In recent years, due to river bank erosion and frequent flooding, the destruction of cultivable land, homestead gardens, trees, road communication and the siltation of fresh water bodies have become a very common feature in this area. Excessive monsoon rainfall may be the cause of increased river bank erosion and flood, which results in the loss of ecosystems and biodiversity. The major problem related to agricultural land is the limited availability of land for cultivation in contrast to increasing population and river bank erosion. The rate of river erosion is high when the river is flowing fully, and the intensity of erosion is, however, less when it overflows the embankments. The dykes contribution to the increasing rate of river erosion, as well as sedimentation, has also been identified as a threat for losing agricultural land in the study area [15]. On the other hand, an unpredictable, increasing trend of population extends the food demand which invites the excessive use of fertiliser and chemicals to increase agricultural production, ultimately reducing the land fertility.

River siltation, due to the upstream erosion, is another major threat to the river ecosystem of this area. The main river Jamuna and its branches have also been dried out and have lost their navigation due to the natural heavy sedimentation process and the construction of Jamuna Bridge. Due to inadequate technological support, most of the farmers of this region have to depend on the natural rainfall pattern. The total annual rainfall and total maximum rainfall data from 1981 to 2015 at nearby Bogra station shows an irregular pattern (Figure 4 and Figure 5). The irregular pattern of rainfall sometimes causes the death of field crop due to drying. In contrast, an increase in monsoon rainfall leads to flooding in this region, which may cause the loss of standing field crop just before the harvesting season. At the same time, the changes of temperature have been analysed from the period of 1981 to 2015. Mean annual temperature trends show increases, along with an abrupt decrease in some cases (Figure 6). In addition, the maximum temperature trend shows a widely threating scenario (Figure 7).

Consequently, the unexpected temperature and rainfall scenario may be the cause of increased pest infestation. The repetitive deaths of countryside crops and the mounting cost of seeds, fertilisers and pesticides have enlarged the costs of irrigation. As a result, the cost of new or supplemental water resources (wells, dams, and pipelines), agricultural inputs and production has become higher than ever. A literature review indicates that in recent years, due to sudden fog in the flowering season, the late arrival of rainfall in the sowing season and the low temperature of winter are causing infertility of Boro rice. Alternatively, inadequate health care facilities, lack of cash or savings, lack (ownership) of cultivable land, unavailability of work during Boro and Aman seasons, seasonal migration, poor wage rate, high temperature/heat (summer months) and cold (during winter months) waves are common problems that put pressures on agricultural labourers.

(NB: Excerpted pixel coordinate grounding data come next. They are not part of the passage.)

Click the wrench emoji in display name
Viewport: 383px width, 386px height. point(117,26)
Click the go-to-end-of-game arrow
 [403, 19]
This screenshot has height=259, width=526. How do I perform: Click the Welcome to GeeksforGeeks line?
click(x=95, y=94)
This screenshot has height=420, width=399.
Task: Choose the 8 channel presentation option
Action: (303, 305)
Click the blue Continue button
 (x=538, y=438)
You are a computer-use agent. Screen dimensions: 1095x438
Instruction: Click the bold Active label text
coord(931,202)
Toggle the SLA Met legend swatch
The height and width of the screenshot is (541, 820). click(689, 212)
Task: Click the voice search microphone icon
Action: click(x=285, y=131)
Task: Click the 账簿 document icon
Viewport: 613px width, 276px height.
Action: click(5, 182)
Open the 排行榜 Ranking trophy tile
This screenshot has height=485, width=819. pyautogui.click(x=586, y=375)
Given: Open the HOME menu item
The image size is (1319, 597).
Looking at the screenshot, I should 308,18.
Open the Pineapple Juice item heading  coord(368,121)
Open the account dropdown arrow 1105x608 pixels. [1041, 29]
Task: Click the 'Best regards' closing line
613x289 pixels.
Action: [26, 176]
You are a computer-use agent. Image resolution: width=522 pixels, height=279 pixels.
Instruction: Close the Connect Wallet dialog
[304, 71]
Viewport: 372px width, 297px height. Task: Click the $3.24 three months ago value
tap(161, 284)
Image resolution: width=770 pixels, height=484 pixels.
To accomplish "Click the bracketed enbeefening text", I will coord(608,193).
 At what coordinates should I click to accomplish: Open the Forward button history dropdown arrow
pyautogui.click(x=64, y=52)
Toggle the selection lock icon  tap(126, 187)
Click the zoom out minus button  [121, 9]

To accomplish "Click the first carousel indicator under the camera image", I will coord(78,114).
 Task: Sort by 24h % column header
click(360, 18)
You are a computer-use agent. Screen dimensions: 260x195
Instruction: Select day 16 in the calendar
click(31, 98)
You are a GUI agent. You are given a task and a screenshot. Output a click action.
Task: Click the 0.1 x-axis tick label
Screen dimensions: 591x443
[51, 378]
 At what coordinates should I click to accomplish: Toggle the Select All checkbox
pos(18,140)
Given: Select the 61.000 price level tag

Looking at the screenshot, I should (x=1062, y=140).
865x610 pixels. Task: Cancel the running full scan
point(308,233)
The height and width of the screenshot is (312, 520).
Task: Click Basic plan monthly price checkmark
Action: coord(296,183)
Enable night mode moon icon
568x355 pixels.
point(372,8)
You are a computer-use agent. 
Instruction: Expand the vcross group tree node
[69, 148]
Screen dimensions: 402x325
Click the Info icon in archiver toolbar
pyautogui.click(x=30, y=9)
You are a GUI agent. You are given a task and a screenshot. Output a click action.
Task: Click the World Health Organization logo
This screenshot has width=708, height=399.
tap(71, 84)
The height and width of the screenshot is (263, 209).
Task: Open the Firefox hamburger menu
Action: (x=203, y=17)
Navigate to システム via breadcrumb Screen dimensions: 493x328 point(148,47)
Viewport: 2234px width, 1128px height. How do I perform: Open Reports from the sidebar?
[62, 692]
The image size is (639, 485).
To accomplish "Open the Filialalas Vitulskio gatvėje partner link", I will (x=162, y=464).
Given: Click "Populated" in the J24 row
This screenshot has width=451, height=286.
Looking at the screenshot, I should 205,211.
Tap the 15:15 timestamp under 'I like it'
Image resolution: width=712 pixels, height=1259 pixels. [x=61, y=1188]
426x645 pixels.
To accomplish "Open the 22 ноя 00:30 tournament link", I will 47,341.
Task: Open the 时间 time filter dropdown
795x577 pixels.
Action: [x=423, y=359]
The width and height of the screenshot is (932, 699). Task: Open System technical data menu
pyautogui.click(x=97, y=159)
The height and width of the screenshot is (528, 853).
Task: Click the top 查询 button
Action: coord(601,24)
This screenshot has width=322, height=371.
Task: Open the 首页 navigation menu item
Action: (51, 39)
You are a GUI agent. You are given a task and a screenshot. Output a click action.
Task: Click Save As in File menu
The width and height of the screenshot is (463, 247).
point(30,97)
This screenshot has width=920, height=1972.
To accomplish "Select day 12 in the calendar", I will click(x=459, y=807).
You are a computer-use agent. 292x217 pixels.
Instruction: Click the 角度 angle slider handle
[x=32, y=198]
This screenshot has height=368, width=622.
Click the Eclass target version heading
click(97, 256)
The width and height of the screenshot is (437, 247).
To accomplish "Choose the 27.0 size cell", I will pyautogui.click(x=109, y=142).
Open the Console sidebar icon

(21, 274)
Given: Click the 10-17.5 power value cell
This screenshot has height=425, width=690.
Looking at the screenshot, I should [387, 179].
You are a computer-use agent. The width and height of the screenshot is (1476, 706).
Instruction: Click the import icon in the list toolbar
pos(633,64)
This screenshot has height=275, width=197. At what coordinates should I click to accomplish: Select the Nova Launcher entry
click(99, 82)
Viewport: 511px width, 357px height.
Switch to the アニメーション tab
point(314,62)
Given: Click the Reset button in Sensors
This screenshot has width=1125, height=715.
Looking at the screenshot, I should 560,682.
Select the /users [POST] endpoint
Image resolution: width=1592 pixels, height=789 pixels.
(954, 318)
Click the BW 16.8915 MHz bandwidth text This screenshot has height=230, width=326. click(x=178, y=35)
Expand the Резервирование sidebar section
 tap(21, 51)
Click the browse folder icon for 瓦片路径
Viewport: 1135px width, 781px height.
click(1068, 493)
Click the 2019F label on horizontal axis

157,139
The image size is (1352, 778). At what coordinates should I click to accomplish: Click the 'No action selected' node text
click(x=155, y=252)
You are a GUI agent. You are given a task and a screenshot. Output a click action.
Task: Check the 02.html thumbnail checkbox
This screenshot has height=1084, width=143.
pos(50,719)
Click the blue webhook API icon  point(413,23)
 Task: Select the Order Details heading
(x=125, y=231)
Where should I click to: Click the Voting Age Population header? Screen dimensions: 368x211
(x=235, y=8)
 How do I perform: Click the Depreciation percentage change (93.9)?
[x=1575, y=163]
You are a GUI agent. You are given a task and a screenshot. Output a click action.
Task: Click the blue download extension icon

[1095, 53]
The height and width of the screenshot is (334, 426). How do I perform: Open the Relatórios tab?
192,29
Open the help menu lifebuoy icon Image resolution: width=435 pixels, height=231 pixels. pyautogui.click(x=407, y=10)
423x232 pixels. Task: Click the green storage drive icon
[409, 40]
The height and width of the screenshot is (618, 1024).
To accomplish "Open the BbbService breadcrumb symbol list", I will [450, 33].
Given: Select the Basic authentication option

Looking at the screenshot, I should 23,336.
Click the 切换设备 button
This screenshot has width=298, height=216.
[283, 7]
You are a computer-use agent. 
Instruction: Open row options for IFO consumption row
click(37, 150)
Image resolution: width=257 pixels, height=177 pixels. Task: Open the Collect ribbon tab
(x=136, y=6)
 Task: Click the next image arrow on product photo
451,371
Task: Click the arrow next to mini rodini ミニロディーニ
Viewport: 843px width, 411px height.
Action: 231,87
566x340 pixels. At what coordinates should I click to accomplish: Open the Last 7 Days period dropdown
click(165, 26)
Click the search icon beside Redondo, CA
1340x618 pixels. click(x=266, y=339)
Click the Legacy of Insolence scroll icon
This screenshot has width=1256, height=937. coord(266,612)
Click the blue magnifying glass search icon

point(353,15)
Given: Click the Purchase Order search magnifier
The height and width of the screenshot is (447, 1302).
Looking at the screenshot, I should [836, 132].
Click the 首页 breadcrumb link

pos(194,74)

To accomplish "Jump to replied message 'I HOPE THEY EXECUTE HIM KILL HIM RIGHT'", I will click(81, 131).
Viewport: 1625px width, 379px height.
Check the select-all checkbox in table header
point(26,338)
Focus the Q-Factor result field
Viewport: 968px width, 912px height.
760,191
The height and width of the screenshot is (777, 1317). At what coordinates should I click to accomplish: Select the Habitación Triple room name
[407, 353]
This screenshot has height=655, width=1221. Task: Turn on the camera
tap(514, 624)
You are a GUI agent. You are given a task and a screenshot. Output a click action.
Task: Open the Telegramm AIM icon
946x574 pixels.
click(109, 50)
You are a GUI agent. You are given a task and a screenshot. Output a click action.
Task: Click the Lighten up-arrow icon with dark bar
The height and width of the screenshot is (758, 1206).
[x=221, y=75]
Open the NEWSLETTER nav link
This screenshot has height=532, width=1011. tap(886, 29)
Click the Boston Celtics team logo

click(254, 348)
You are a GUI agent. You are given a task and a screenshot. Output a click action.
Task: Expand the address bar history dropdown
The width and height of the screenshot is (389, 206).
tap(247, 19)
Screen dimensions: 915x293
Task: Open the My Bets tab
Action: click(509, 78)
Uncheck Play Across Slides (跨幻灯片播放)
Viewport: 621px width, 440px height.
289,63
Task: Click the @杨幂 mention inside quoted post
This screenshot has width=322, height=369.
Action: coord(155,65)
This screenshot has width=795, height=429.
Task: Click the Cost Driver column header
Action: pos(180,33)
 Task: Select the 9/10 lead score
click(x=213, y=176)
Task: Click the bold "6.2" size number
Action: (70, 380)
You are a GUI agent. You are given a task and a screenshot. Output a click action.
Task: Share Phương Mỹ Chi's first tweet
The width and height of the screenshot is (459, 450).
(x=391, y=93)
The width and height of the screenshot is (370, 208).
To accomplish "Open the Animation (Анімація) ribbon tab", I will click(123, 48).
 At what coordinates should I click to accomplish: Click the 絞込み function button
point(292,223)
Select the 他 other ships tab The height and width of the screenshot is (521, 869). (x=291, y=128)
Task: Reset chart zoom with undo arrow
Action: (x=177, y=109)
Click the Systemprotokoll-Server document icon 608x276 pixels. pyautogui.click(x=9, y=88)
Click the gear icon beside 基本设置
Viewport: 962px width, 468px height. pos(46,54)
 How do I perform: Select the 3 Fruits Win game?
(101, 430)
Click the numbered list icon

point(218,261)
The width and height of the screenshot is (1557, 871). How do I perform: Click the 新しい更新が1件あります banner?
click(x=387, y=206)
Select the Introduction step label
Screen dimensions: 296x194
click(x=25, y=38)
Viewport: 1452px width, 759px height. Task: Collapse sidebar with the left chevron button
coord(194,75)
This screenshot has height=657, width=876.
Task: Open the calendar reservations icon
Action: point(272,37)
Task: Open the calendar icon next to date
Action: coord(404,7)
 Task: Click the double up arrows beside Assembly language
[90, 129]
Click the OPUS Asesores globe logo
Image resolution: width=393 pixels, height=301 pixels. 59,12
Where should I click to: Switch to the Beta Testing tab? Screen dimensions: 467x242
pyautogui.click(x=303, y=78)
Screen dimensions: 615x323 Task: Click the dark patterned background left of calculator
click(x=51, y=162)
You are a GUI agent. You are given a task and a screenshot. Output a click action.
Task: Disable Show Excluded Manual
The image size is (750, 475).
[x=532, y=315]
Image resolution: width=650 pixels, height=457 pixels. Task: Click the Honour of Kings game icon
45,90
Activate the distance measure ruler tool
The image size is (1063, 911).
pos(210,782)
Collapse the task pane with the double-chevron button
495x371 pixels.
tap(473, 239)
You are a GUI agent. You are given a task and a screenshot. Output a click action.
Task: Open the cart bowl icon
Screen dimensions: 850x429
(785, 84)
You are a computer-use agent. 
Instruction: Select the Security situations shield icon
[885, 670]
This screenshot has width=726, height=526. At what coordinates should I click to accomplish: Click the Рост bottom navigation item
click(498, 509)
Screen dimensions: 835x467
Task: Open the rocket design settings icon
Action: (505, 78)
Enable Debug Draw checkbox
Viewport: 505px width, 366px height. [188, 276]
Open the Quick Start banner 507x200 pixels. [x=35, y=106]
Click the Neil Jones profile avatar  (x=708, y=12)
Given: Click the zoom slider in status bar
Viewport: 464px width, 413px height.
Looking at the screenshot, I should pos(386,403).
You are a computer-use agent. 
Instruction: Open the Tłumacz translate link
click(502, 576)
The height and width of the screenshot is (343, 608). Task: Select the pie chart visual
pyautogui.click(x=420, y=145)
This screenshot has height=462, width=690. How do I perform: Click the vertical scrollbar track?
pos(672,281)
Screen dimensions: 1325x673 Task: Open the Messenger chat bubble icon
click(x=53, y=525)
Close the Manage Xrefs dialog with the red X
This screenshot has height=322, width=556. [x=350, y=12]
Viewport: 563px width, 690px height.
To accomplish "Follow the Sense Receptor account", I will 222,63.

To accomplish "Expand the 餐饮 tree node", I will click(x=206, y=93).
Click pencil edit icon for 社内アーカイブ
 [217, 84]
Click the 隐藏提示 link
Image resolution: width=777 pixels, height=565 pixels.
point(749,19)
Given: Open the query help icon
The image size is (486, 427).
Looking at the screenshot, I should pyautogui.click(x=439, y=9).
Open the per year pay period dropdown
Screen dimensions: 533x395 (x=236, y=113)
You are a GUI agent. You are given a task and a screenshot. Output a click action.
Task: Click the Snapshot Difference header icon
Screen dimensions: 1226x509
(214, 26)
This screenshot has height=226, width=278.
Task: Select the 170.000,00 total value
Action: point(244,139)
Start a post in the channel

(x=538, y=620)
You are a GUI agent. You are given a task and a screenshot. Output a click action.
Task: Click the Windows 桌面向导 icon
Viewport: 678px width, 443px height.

3.3. Community Risk and Vulnerability Analysis

The present study area was the active Brahmaputra-Jamuna (AEZ-7) floodplain, and it encompasses the belt of unstable alluvial land along with the Brahmaputra-Jamuna River, where the land is continually being formed and eroded by shifting river channels. In this area, river flooding is the most dominant hazard, and people are facing riverbank erosion and floodwater inundation during monsoons. These phenomena damage their homestead, livestock, agriculture crop, livelihood, drinking water availability, sanitation, and health. Unpredictable river bank erosion is the main community risk and is creating pressures to the key communities such as agricultural farmers, crop farmers and wage labourers. The key communities are now at the risk of vulnerabilities regarding increased sedimentation and erosion rate, irregular rainfall pattern, abrupt temperature changes and increased use of agrochemicals as well as pest invasion. The vulnerabilities of the study area have been depicted from the DPSIR framework (Figure 8). Therefore, the current risk and vulnerabilities of the study area have been given in

Table 3. Current risk and vulnerabilities of the study area.

Community	Pressures	Vulnerability		Coping Capacity
		Indicators	Remarks
Agricultural Farmer	Limited availability of land	Increased sedimentation	Integrated Protected Area Co-management (IPAC) report (2009) has also identified sedimentation as threats for losing agricultural land.	- Alternative livelihood practices other than cropping practices. - The propensity to migrate in abroad and increased dependency on remittance. - Shifting away from the traditional cropping season. - Migration to the urbanised area for livelihood income - Cultivation of HYV
	Reduction of land fertility	Increased use of chemicals and fertiliser	Population expansion extends the food demand which invites the elevated use of fertiliser and chemicals to increase production, ultimately reducing the land fertility.
Crop Farmer	Increased rate of erosion	Erosion rate	Mollah et al., 2011 reported the erosion rate of 9.35%.
	Unavailability of water for irrigation	Irregular monsoon rain and rainfall pattern	In recent years their irregular pattern of monsoon rainfall has been noticed, which causes the death of standing field crop just before the cutting season.
	Destruction of standing crop	Increased pest invasion	Increased temperature and the late arrival of monsoon rainfall have been observed.
	Unfavourable climatic condition	Sudden fog in flowering season and abrupt changes in rainfall and temperature	Sudden continuous fog for several days in the flowering season is causing the infertility of Boro rice. Abrupt changes in the rainfall pattern and temperature over the Bogra station (1981–2015) have been given in Figure 4, Figure 5 and Figure 6.
Wage Labourer	Unavailability of employment	Lack of cultivable land and poor wage rate	Loss of cultivable land has decreased the employment opportunity of many wage labourers and aggravated the changing of livelihood pattern.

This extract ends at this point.